At the Berlin Film Festival where she presented her documentary “Varda by Agnès”, New Wave filmmaker Agnès Varda said she was “slowing down” and “getting ready to say goodbye”. She announced that she would no longer lecture or interview one-on-one.

“I should stop talking about myself, and here I am, I have to prepare to say goodbye, to leave,” said Agnès Varda, at a press conference. “It’s just a matter of slowing down to find the necessary peace,” added the French filmmaker, who was asked if she was saying goodbye to the film.

A movie to say goodbye

His documentary “Varda by Agnès”, is in two parts in the form of a movie lesson. Agnès Varda looks back on her career of more than 60 years. It will be broadcast on March 18th on the television channel Arte in France. She talks about his inspirations and his work, the 20 thcentury in the first pane and from the 2000s in the second period it was more focused on the documentary and visual arts.

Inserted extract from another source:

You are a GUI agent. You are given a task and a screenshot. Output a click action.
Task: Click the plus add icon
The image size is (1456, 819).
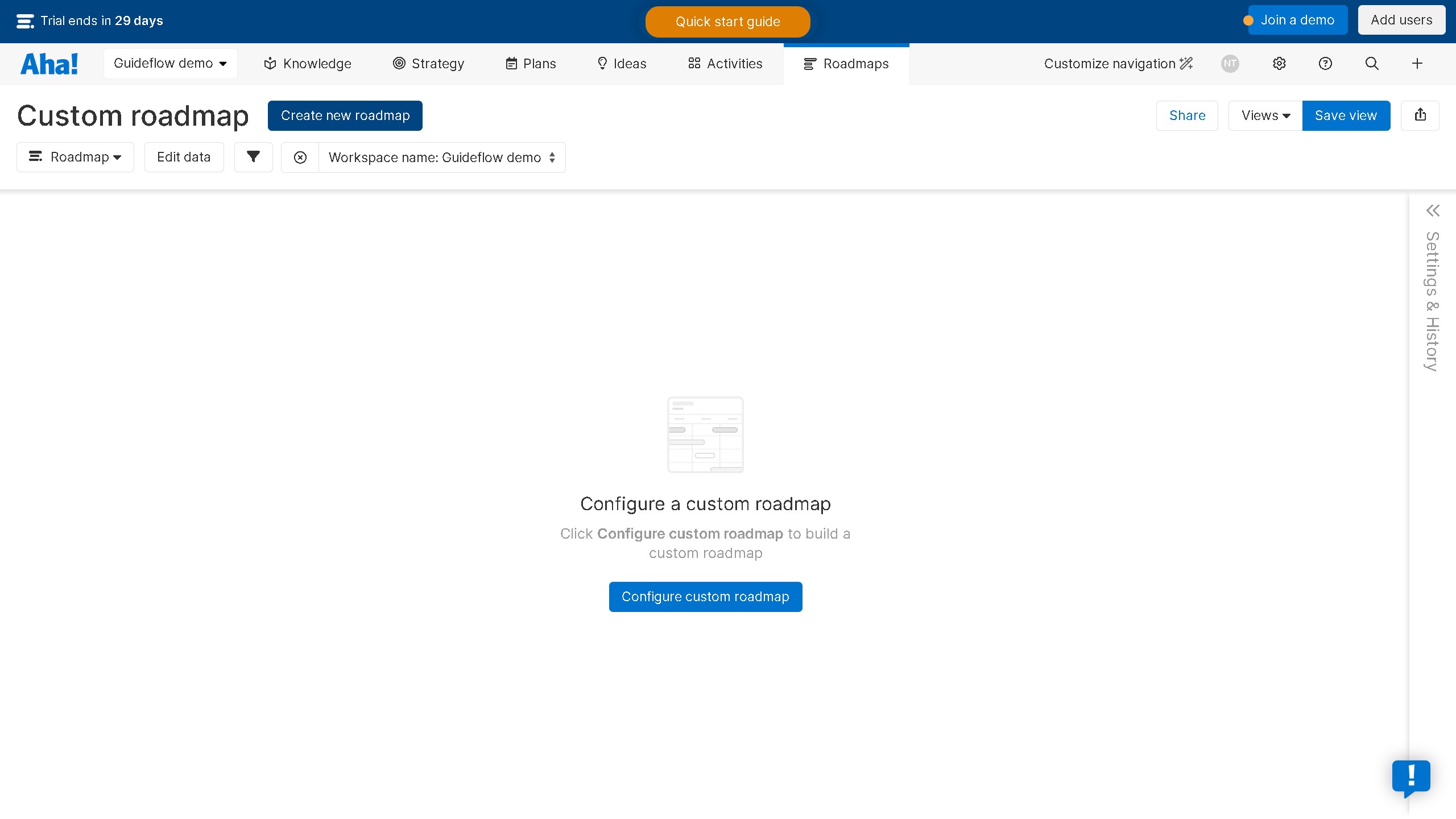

Film image & quot; Varda by Agnes & quot;  presented at the Berlin Film Festival 2019.Image from the movie “Varda by Agnes” presented at the Berlin Film Festival 2019.

 © DR

“I’ve done a lot of lectures everywhere, at universities, film schools, all kinds of places, festivals, even small film clubs, and I thought I should do a movie now that’s like a conference, “she explained. This film is “a way to say goodbye, because I do not want to talk about my films anymore”, added the director, stating that “now, she would not accept to lecture anymore” or “to give interviews in head-to-head”.

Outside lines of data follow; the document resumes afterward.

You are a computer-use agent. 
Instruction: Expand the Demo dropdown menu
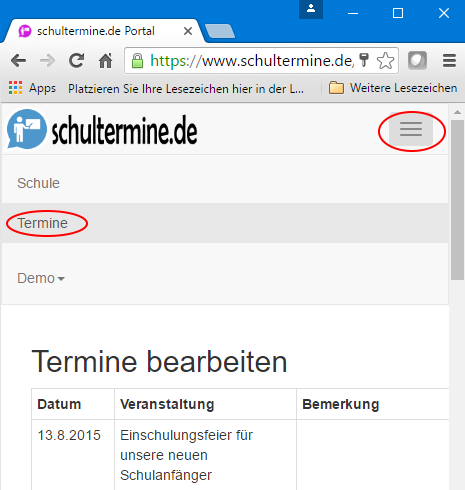point(41,278)
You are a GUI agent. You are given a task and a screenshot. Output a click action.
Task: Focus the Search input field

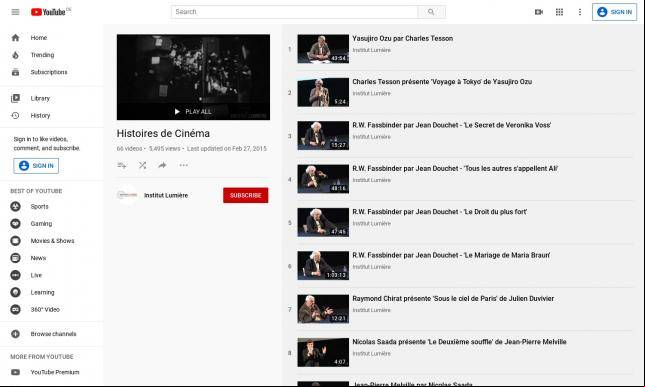click(x=295, y=12)
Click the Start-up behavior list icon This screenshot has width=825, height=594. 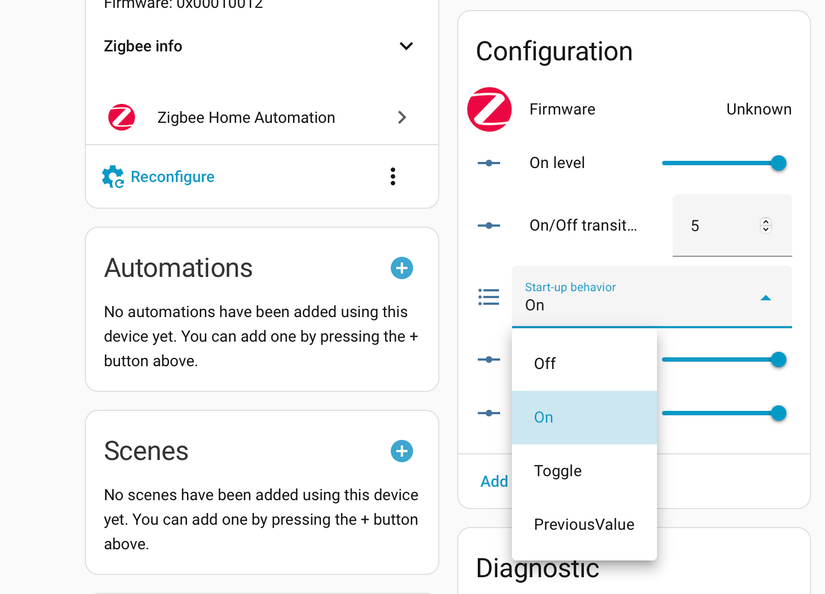click(x=489, y=297)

“Women have conquered the field of cinema”

Agnès Varda, a pioneer woman for her time, returned to her directorial debut in 1954 with her first feature film “La Pointe courte”. “There were very few women directors,” she said. But “when I made this film, what interested me was not to say ‘I’m a female director’, it was to make a radical film,” she said. “Today, it is very important that women not only be directors, but cheffers operators, mixers, sound engineers, editors … Women have gradually conquered the field of cinema”, s’ she is congratulated.
The director of “Cléo de 5 à 7”, who led with actress Cate Blanchett a women’s march for equality at the last Cannes Film Festival, estimated however “half happy” with this operation, that she found “a little too chic cinema”. “It was beautiful women on beautiful stairs with beautiful dresses,” she said. “And it’s less effective sometimes than walking in the street or meeting.”